I like the idea of a animation with a pushbutton. Its interaction for the kids (and the kid in me) and I wouldn't have to be constantly replenishing the smoke fluid or watching the gateman pop out every time the train goes around (its not that big a layout.)

One of my favorite things at the B&O railroad museum was the static displays of steam locomotives. They weren't entirely static, push a button and watch the drive wheels and Walschaerts gear in slow motion.


----------



## raleets (Jan 2, 2011)

OK, the smoke generator is on order, but I've switched targets for its usage.
It's going to be installed in a factory building located in an industrial area of my layout. I'm going to create the smokestack with copper tubing of various diameters to get the tapered effect (tube inside tube inside tube, etc.), then paint it black with gray weathering.
The smoke generator unit will be glued inside the smallest tube, which will be 1/4" ID., with the wires running down the tube, thru the building, and underneath the layout to a 12-16V DC variable power source. Varying the power to the generator will control the smoke output.
Once I get it built and installed I'll try to post pics.
Bob

PS.........yes, it will be switched so that it only "smokes" when desired.


----------



## icolectto (Nov 28, 2012)

I really like your idea and hope you will post some pictures when done.:appl:


----------



## Big Ed (Jun 16, 2009)

sanepilot said:


> Hi,Raleets.. I can`t speak about train building but my experence with smoke generaters for a band is they are awesome to use. My son-in-law fired his up in the basement and cleared out his house in about 30 seconds. My wife told me I`d be shot if I fired mine up. The big ones don`t use a lot of fuel.A gallon lasts up to a year,depending on the gigs you have.I`ll have to check this out. It would be neat in a station or house,buildings.:smilie_daumenpos:
> 
> Have a good weekend,sanepilot


Ha Ha Ha, Thanks for the laugh. 
I deliver to a place that makes the fluid for what your talking about sanepilot.

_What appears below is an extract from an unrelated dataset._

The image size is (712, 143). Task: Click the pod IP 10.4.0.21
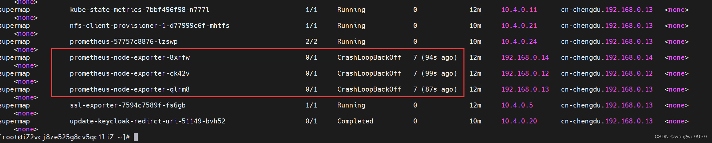coord(519,26)
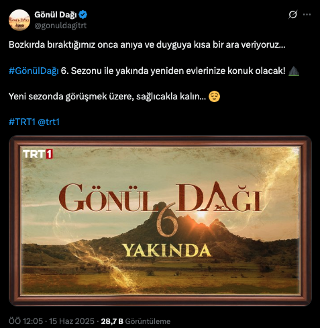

He was talking about something like this that you would add to say a factories smoke stack.,









This one had this added with it,
A copy & paste,

Smoke Generator Adds Action to Locomotives, Dioramas and Structures
Smoking chimneys make model factories appear hard at work, add warmth to a dollhouse fireplace setting or diorama campfire, and create that extra touch of realism for model locomotives. Our fan-driven smoke generator operates on 6-24v DC (draws 1/2 amp) and creates more smoke than traditional heater-coil type units. It has a large reservoir -- holds up to 75 drops of smoke fluid -- to increase the time between fill-ups, and employs special circuitry that shuts off the generator when fluid runs low to prevent burnout. Overall size: 1-1/4 x 2 x 1-1/4 inches high. Includes 1/2 inch dia. x 2-1/2 inch high detachable smoke stack and pluggable wire leads. Smoke fluid available separately.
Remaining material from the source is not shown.